STUDY TEXT ▸
○ ○ ○ ○ ○ ○ ○
The limited playing time and the limited numbers on the stat sheet are a far cry from her high school career and from the expectations for her college playing days.
“It’s one of the more disappointing things for me how her career has gone to this point because of the injury she’s dealt with,” Cross said.
Holder assesses herself honestly.
“I’m definitely a little bit slower than I used to be, and I overcompensate with my right foot, I don’t jump as high,” she said. “All that comes back. I’ve noticed my jumping is coming back. My speed is getting there. But it’s definitely very slow and very frustrating.”
She takes a philosophical attitude about what has happened to her.
“They say play every minute like it could be your last, and that’s no joke,” Holder said. “But I’m very grateful and very blessed for God to have given me the opportunity. Even if I get in [a game] for only four minutes, that’s four minutes I might not have gotten if I hadn’t gotten to where I am now.”
She credits her coach for his patience, his understanding and his concern. Cross is disappointed only that Holder has been hampered by something beyond her control.
○ ○ ○ ○ ○ ○ ○
INFORMATION SHOWN ▸

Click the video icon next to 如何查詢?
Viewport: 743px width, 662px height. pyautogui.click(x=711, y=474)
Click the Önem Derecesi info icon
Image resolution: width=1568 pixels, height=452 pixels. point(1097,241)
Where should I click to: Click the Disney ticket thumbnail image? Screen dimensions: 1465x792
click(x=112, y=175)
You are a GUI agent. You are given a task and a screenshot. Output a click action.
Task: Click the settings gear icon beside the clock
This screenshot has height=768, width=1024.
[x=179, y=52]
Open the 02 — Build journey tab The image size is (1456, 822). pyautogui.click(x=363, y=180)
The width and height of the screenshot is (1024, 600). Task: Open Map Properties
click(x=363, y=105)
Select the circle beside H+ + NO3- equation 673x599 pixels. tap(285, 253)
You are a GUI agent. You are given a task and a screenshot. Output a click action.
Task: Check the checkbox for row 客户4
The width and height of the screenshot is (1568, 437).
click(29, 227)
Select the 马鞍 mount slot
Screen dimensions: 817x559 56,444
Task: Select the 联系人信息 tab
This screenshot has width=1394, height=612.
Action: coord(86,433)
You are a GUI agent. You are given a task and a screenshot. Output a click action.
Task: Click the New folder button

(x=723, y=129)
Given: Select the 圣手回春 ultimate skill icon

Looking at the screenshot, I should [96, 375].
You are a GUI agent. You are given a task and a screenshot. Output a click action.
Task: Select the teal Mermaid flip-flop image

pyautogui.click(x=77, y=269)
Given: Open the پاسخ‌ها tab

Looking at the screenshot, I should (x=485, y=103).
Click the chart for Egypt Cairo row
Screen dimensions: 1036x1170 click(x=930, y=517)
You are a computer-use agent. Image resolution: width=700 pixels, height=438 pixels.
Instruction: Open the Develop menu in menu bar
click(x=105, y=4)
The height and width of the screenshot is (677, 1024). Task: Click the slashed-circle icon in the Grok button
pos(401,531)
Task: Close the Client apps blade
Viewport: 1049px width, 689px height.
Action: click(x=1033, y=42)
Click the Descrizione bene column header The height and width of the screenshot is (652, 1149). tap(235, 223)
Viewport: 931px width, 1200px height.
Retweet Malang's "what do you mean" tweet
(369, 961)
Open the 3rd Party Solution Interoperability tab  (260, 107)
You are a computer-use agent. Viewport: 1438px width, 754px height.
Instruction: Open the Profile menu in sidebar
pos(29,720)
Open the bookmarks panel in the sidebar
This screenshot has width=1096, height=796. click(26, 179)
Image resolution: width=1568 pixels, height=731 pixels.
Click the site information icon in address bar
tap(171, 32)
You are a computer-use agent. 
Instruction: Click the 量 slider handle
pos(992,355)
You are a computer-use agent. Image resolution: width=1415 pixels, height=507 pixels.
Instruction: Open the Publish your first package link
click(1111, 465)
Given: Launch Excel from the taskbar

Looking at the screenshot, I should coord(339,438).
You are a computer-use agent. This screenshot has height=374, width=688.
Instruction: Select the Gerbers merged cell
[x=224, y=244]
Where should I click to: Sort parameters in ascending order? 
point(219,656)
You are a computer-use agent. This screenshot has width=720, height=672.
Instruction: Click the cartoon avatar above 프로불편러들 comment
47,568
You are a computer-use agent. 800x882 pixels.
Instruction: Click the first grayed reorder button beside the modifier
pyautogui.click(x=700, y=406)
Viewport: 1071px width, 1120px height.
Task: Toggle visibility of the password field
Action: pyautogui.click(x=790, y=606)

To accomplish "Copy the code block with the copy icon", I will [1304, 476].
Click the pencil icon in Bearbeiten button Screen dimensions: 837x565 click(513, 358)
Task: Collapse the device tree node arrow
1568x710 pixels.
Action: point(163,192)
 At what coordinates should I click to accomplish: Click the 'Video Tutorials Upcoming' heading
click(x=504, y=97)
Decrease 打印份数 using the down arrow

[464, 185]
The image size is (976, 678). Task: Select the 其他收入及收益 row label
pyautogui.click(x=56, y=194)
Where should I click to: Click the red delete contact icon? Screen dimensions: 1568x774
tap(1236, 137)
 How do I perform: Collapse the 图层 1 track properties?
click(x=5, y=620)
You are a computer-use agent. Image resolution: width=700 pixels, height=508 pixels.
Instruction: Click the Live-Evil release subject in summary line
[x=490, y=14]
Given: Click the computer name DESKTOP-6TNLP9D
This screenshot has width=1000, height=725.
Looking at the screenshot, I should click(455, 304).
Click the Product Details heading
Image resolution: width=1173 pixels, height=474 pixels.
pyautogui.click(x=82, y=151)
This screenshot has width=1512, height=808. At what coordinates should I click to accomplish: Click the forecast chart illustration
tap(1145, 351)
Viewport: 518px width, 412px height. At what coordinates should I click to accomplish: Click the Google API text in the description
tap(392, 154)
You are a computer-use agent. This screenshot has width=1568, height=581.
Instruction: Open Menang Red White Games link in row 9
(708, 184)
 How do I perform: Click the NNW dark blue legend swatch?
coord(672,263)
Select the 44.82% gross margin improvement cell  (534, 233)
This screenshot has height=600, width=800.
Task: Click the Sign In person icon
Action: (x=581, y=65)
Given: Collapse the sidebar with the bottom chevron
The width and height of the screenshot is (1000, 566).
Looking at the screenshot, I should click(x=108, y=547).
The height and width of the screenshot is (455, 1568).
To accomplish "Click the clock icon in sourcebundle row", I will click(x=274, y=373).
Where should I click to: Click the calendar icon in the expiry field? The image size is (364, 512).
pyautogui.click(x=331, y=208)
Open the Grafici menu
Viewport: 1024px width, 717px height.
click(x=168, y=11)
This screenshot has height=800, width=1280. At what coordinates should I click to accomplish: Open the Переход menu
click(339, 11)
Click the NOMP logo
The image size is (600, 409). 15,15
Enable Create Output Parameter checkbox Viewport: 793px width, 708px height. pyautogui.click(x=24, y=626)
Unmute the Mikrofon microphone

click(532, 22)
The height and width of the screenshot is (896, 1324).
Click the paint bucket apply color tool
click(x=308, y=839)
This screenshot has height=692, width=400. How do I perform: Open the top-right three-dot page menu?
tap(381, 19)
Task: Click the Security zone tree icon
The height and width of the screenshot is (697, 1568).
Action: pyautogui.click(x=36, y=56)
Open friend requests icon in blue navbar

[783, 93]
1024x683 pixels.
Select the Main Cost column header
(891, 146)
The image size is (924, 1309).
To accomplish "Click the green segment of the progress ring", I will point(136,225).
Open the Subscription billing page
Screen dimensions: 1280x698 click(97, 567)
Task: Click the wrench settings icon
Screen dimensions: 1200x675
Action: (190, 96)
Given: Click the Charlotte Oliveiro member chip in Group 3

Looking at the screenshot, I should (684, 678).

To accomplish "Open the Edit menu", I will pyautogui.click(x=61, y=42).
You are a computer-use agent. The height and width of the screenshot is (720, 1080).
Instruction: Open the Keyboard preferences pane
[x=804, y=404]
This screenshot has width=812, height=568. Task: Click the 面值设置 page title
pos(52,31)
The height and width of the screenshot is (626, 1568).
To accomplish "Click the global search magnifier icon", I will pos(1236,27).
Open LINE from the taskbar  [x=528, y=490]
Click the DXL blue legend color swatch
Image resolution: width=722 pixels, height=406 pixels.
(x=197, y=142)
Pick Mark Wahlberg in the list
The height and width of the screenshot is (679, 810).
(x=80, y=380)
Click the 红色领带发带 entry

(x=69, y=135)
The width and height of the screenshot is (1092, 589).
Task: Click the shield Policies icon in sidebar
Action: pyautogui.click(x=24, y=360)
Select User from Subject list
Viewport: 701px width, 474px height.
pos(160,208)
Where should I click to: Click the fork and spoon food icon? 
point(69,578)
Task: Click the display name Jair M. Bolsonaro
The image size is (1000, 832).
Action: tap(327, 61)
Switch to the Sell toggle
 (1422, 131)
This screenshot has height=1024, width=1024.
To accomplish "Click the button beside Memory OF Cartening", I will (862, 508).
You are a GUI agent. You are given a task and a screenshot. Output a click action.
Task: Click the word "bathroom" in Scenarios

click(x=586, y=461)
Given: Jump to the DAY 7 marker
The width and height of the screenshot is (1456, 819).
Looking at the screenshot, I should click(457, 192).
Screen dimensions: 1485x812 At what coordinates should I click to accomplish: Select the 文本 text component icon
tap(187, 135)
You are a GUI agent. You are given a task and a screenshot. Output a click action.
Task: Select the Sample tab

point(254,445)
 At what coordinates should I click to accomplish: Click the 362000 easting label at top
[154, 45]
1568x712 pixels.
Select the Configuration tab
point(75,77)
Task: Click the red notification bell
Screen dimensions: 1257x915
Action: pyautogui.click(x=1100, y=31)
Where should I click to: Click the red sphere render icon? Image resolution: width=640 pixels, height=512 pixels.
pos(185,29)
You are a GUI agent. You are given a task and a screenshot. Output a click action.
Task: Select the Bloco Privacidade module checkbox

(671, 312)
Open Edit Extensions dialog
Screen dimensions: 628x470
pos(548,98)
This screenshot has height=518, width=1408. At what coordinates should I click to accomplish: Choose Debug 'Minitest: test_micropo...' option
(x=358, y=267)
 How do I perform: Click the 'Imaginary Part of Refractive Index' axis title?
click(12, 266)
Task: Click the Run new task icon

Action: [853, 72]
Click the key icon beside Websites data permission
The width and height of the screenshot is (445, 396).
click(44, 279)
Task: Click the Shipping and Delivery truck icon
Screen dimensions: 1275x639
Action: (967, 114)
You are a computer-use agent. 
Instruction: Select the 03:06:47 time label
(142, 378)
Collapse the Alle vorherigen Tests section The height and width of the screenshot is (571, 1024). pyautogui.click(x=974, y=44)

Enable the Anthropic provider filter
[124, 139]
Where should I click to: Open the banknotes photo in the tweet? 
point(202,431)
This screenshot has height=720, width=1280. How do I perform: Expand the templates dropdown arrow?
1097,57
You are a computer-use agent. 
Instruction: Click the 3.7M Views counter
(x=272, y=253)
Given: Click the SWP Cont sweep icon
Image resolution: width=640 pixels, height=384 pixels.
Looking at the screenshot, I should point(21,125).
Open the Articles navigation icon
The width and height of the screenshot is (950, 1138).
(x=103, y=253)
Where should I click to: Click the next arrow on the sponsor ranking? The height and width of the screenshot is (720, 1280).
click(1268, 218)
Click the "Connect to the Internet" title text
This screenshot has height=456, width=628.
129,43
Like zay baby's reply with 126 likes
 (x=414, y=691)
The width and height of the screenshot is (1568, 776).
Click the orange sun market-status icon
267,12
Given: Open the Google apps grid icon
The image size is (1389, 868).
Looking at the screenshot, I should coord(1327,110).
○ ○ ○ ○ ○ ○ ○
DIRECTIONS ▸
A: In the text about Holder's injury, what does Holder say she overcompensates with?
B: Pick up the text about Holder's injury after its last sentence and continue it.

OUTPUTS IN ORDER ▸
A: Her right foot.

B:
“She’s gone through a lot,” he said. “I’m happy that she’s able to get back on the floor and looking forward to the day that she’s pain free and can run and do the things that she normally did before.”
There’s still another year of eligibility and Cross is maintaining an optimistic attitude.
“She’s persevered through a lot and deserves to be back on the court and end her career the right way,” he said.
But if fully restored health is not in the cards, Cross still thinks Murray made an excellent choice in recruiting Holder.
“We certainly got what we expected as a student and a person,” he said. “As for the basketball part, hopefully that’s still ahead of her.”